Every record must be reproduced exactly. Leave none out.

++++++

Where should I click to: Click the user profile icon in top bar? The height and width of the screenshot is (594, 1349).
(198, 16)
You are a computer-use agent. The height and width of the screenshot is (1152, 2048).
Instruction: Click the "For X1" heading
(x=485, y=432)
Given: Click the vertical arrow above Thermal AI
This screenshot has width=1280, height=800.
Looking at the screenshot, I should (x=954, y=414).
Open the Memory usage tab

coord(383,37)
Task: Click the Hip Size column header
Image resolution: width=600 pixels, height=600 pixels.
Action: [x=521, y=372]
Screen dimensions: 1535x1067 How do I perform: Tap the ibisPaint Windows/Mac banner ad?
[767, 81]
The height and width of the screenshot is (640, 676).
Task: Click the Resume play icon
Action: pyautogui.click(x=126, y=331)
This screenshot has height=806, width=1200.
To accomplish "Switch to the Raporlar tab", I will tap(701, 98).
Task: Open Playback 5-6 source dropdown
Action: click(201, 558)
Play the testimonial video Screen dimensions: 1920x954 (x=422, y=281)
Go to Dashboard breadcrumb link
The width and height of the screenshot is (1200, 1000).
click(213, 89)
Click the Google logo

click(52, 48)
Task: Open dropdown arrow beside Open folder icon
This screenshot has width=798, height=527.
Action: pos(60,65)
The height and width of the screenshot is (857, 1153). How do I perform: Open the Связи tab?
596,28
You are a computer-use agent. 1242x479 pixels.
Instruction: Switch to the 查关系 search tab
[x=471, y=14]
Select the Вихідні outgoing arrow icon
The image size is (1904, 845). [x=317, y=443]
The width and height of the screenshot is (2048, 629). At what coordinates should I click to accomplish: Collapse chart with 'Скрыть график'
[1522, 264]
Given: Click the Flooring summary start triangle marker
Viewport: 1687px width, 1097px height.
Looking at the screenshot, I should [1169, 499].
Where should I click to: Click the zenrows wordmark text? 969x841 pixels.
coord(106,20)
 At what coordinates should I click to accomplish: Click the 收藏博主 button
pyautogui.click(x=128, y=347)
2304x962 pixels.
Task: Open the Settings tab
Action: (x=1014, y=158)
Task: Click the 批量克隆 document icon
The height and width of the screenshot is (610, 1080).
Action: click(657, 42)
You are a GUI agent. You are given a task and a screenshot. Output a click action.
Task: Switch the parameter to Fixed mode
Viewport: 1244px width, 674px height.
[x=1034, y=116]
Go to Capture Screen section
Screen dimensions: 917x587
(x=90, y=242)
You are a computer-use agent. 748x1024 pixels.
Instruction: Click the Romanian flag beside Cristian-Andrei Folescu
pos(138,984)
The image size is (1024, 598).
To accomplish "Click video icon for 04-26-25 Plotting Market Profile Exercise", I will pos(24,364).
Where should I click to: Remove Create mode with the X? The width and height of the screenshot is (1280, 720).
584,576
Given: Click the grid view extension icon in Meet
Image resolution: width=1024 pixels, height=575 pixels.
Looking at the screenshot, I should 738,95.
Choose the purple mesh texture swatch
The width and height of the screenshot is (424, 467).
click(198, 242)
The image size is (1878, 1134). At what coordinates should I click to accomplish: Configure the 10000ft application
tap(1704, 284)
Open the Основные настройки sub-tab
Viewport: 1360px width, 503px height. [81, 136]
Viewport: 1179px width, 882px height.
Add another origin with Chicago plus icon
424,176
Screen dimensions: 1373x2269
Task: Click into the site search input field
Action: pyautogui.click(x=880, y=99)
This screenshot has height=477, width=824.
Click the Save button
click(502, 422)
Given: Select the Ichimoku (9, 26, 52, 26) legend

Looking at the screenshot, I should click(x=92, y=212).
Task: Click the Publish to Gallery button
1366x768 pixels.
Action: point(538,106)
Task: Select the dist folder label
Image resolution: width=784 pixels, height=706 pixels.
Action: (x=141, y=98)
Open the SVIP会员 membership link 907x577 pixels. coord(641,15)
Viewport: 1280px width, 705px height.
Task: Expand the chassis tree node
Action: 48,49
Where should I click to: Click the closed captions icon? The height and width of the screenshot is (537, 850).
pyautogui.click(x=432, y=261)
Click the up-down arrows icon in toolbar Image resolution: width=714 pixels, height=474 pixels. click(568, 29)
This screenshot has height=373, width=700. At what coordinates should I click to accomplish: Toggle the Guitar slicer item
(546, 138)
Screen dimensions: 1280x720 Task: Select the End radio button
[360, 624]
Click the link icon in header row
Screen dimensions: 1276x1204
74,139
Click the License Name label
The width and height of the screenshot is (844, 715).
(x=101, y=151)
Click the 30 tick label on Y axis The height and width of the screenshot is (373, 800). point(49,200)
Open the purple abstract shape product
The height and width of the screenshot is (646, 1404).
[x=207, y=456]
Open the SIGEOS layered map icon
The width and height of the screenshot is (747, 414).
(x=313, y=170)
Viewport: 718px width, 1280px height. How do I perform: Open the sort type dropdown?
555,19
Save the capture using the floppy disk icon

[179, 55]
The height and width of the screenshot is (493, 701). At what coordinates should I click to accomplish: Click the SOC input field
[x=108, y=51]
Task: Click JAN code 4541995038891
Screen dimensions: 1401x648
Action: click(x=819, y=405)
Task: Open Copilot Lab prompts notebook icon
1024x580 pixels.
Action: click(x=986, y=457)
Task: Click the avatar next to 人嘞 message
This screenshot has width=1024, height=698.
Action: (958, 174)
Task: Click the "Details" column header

++++++

**TASK SOLUTION:**
Where should I click to: Click the user profile icon in top bar? The height and width of the screenshot is (594, 1349).
(198, 16)
You are a computer-use agent. The height and width of the screenshot is (1152, 2048).
Instruction: Click the "For X1" heading
(x=485, y=432)
Given: Click the vertical arrow above Thermal AI
This screenshot has width=1280, height=800.
Looking at the screenshot, I should (x=954, y=414).
Open the Memory usage tab

coord(383,37)
Task: Click the Hip Size column header
Image resolution: width=600 pixels, height=600 pixels.
Action: [x=521, y=372]
Screen dimensions: 1535x1067 How do I perform: Tap the ibisPaint Windows/Mac banner ad?
[767, 81]
The height and width of the screenshot is (640, 676).
Task: Click the Resume play icon
Action: pyautogui.click(x=126, y=331)
This screenshot has height=806, width=1200.
To accomplish "Switch to the Raporlar tab", I will tap(701, 98).
Task: Open Playback 5-6 source dropdown
Action: click(201, 558)
Play the testimonial video Screen dimensions: 1920x954 (x=422, y=281)
Go to Dashboard breadcrumb link
The width and height of the screenshot is (1200, 1000).
click(213, 89)
Click the Google logo

click(52, 48)
Task: Open dropdown arrow beside Open folder icon
This screenshot has width=798, height=527.
Action: pos(60,65)
The height and width of the screenshot is (857, 1153). How do I perform: Open the Связи tab?
596,28
You are a computer-use agent. 1242x479 pixels.
Instruction: Switch to the 查关系 search tab
[x=471, y=14]
Select the Вихідні outgoing arrow icon
The image size is (1904, 845). [x=317, y=443]
The width and height of the screenshot is (2048, 629). At what coordinates should I click to accomplish: Collapse chart with 'Скрыть график'
[1522, 264]
Given: Click the Flooring summary start triangle marker
Viewport: 1687px width, 1097px height.
Looking at the screenshot, I should [1169, 499].
Where should I click to: Click the zenrows wordmark text? 969x841 pixels.
coord(106,20)
 At what coordinates should I click to accomplish: Click the 收藏博主 button
pyautogui.click(x=128, y=347)
2304x962 pixels.
Task: Open the Settings tab
Action: (x=1014, y=158)
Task: Click the 批量克隆 document icon
The height and width of the screenshot is (610, 1080).
Action: click(657, 42)
You are a GUI agent. You are given a task and a screenshot. Output a click action.
Task: Switch the parameter to Fixed mode
Viewport: 1244px width, 674px height.
[x=1034, y=116]
Go to Capture Screen section
Screen dimensions: 917x587
(x=90, y=242)
You are a computer-use agent. 748x1024 pixels.
Instruction: Click the Romanian flag beside Cristian-Andrei Folescu
pos(138,984)
The image size is (1024, 598).
To accomplish "Click video icon for 04-26-25 Plotting Market Profile Exercise", I will pos(24,364).
Where should I click to: Remove Create mode with the X? The width and height of the screenshot is (1280, 720).
584,576
Given: Click the grid view extension icon in Meet
Image resolution: width=1024 pixels, height=575 pixels.
Looking at the screenshot, I should 738,95.
Choose the purple mesh texture swatch
The width and height of the screenshot is (424, 467).
click(198, 242)
The image size is (1878, 1134). At what coordinates should I click to accomplish: Configure the 10000ft application
tap(1704, 284)
Open the Основные настройки sub-tab
Viewport: 1360px width, 503px height. [81, 136]
Viewport: 1179px width, 882px height.
Add another origin with Chicago plus icon
424,176
Screen dimensions: 1373x2269
Task: Click into the site search input field
Action: pyautogui.click(x=880, y=99)
This screenshot has height=477, width=824.
Click the Save button
click(502, 422)
Given: Select the Ichimoku (9, 26, 52, 26) legend

Looking at the screenshot, I should click(x=92, y=212).
Task: Click the Publish to Gallery button
1366x768 pixels.
Action: point(538,106)
Task: Select the dist folder label
Image resolution: width=784 pixels, height=706 pixels.
Action: (x=141, y=98)
Open the SVIP会员 membership link 907x577 pixels. coord(641,15)
Viewport: 1280px width, 705px height.
Task: Expand the chassis tree node
Action: 48,49
Where should I click to: Click the closed captions icon? The height and width of the screenshot is (537, 850).
pyautogui.click(x=432, y=261)
Click the up-down arrows icon in toolbar Image resolution: width=714 pixels, height=474 pixels. click(568, 29)
This screenshot has height=373, width=700. At what coordinates should I click to accomplish: Toggle the Guitar slicer item
(546, 138)
Screen dimensions: 1280x720 Task: Select the End radio button
[360, 624]
Click the link icon in header row
Screen dimensions: 1276x1204
74,139
Click the License Name label
The width and height of the screenshot is (844, 715).
(x=101, y=151)
Click the 30 tick label on Y axis The height and width of the screenshot is (373, 800). point(49,200)
Open the purple abstract shape product
The height and width of the screenshot is (646, 1404).
[x=207, y=456]
Open the SIGEOS layered map icon
The width and height of the screenshot is (747, 414).
(x=313, y=170)
Viewport: 718px width, 1280px height. How do I perform: Open the sort type dropdown?
555,19
Save the capture using the floppy disk icon

[179, 55]
The height and width of the screenshot is (493, 701). At what coordinates should I click to accomplish: Click the SOC input field
[x=108, y=51]
Task: Click JAN code 4541995038891
Screen dimensions: 1401x648
Action: click(x=819, y=405)
Task: Open Copilot Lab prompts notebook icon
1024x580 pixels.
Action: click(x=986, y=457)
Task: Click the avatar next to 人嘞 message
This screenshot has width=1024, height=698.
Action: (958, 174)
Task: Click the "Details" column header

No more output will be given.